● **What needs to be done**:
Output range, inclusive: from the line containing "Given: Click the 您的价格 ¥ 169.20 price box" to the line containing "Select 更改分辨率 in". Restate those lines from the data below word for word and only those.

● **Stored data**:

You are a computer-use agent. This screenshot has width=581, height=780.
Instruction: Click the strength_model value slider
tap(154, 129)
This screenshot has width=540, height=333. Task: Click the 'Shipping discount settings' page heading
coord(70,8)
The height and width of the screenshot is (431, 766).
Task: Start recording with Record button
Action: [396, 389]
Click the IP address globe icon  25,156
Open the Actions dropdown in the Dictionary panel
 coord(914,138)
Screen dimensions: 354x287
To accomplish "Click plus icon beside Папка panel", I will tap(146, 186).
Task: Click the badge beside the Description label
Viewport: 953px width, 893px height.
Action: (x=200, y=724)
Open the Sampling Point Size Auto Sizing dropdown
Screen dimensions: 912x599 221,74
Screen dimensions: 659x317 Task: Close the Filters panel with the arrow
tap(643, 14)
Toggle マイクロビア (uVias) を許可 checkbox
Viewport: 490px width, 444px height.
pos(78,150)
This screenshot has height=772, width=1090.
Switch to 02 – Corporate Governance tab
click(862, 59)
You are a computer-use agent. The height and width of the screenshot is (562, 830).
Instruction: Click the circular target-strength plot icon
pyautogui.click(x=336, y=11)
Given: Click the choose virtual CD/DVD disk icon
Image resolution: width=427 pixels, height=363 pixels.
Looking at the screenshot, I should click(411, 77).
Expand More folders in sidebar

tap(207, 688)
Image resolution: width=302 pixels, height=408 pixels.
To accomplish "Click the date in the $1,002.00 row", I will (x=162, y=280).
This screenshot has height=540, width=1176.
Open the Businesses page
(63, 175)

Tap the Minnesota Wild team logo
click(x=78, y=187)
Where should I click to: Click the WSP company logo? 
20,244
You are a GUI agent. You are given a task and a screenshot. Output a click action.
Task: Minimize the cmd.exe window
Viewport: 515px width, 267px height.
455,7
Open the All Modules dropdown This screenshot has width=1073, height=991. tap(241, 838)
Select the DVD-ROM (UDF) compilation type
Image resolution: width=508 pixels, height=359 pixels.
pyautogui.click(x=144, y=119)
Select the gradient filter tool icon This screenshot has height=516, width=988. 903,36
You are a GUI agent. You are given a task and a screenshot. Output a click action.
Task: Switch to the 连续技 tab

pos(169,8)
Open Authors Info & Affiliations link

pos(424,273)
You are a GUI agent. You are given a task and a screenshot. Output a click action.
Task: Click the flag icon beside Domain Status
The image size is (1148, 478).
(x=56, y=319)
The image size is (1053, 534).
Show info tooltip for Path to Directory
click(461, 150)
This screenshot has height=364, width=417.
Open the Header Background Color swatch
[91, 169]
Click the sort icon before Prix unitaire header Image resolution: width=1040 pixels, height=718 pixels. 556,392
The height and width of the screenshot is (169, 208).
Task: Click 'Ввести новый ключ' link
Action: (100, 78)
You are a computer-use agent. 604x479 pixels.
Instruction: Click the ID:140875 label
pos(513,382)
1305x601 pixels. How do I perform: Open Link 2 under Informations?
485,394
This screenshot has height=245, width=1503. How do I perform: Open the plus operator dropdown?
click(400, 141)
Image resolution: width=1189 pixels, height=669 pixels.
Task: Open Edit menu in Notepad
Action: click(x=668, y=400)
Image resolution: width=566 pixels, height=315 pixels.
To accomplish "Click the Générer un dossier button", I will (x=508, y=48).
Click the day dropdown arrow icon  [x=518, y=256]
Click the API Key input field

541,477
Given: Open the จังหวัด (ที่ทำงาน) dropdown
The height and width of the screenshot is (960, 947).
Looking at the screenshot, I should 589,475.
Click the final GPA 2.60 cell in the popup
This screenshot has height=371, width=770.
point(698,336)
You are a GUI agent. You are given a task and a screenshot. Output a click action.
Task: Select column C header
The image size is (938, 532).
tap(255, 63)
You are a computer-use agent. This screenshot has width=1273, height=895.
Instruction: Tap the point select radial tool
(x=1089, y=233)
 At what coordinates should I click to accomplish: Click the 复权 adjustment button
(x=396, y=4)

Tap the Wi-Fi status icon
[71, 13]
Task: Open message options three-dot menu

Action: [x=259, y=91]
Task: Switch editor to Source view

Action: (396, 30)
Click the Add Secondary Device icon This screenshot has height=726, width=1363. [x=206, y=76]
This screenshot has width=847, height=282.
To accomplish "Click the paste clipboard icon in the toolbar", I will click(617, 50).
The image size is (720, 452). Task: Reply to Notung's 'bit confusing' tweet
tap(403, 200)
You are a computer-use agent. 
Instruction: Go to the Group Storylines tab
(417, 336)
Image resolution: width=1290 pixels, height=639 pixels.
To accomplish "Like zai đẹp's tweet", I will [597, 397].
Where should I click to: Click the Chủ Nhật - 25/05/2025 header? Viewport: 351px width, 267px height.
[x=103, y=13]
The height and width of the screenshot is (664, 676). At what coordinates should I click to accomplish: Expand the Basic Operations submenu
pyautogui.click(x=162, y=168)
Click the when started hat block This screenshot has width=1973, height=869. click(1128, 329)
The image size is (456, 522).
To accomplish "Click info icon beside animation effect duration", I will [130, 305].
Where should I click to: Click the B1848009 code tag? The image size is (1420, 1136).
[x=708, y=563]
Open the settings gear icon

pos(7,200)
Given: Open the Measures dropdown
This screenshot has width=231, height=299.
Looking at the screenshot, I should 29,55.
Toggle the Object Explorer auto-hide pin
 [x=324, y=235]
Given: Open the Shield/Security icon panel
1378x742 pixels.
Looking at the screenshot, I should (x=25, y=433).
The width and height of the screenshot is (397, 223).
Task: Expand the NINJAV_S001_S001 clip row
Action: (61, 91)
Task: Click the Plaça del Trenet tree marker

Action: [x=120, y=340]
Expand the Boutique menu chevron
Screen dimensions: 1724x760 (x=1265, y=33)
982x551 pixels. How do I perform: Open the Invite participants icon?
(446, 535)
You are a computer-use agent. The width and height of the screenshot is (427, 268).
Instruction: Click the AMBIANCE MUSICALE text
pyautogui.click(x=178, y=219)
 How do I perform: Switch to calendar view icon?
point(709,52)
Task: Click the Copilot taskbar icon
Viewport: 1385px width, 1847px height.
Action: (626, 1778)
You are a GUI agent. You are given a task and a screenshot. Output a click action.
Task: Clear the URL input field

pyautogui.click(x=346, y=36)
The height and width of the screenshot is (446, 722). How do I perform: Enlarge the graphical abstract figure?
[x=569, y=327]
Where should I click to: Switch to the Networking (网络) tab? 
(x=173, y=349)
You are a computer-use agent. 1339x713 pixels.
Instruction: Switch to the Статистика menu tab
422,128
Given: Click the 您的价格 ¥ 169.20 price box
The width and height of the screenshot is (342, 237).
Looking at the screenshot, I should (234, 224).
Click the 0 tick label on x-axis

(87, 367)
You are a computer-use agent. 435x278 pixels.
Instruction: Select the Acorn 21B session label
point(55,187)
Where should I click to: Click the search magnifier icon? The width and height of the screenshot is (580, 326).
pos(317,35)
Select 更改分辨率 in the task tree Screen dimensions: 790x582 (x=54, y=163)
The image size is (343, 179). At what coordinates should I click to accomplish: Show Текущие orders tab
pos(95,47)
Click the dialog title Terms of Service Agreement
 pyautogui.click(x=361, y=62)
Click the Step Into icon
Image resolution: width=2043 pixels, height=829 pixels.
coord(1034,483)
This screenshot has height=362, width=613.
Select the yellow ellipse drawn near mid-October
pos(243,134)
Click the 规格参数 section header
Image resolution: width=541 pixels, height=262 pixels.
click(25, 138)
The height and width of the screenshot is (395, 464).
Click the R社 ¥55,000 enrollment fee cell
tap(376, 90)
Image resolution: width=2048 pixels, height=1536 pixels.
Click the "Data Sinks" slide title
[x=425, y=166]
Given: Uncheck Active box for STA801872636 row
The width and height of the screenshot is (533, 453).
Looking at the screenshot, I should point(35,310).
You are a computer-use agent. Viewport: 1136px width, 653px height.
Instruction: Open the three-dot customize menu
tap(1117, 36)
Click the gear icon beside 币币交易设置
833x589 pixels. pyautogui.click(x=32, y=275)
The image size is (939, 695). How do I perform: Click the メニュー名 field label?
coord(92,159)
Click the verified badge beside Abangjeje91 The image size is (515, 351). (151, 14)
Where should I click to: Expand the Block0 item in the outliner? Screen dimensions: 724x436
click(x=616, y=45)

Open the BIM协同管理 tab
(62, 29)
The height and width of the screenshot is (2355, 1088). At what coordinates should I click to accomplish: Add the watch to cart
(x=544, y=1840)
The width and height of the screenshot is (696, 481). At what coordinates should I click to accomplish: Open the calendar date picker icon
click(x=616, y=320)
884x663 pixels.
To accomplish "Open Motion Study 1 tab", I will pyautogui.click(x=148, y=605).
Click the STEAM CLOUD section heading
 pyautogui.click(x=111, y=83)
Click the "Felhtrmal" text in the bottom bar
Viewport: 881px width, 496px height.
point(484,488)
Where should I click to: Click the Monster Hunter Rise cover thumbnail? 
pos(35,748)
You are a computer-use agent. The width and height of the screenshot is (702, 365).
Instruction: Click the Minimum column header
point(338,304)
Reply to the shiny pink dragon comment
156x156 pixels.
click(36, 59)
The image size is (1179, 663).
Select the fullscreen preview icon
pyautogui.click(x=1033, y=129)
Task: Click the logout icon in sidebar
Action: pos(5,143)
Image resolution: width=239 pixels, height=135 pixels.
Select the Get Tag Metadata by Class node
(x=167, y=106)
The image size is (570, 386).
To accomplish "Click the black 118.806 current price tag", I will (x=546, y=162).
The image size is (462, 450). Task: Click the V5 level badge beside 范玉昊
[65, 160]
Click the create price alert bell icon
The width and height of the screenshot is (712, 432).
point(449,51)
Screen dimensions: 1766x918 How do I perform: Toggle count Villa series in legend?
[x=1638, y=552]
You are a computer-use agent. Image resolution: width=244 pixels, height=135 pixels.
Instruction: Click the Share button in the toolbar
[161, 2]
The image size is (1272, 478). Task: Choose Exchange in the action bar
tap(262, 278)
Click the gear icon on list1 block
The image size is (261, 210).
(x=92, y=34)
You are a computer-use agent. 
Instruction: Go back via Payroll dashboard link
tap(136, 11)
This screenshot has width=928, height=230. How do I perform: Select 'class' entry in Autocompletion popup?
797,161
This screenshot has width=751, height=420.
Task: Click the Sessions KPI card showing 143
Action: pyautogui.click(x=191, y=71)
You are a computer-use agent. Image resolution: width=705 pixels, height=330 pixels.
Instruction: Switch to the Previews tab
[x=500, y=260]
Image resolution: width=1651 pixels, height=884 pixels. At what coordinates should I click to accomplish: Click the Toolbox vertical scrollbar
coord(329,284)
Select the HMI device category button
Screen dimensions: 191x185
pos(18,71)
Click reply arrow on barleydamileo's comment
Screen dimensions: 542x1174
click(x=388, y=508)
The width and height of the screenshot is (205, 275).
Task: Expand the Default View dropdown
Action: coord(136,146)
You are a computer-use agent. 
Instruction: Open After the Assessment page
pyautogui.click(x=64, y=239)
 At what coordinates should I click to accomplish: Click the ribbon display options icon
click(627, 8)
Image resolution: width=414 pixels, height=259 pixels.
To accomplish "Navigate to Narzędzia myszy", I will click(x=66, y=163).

● **Reply to the exercise**:
Given: Click the 您的价格 ¥ 169.20 price box
The width and height of the screenshot is (342, 237).
Looking at the screenshot, I should (234, 224).
Click the 0 tick label on x-axis

(87, 367)
You are a computer-use agent. 435x278 pixels.
Instruction: Select the Acorn 21B session label
point(55,187)
Where should I click to: Click the search magnifier icon? The width and height of the screenshot is (580, 326).
pos(317,35)
Select 更改分辨率 in the task tree Screen dimensions: 790x582 (x=54, y=163)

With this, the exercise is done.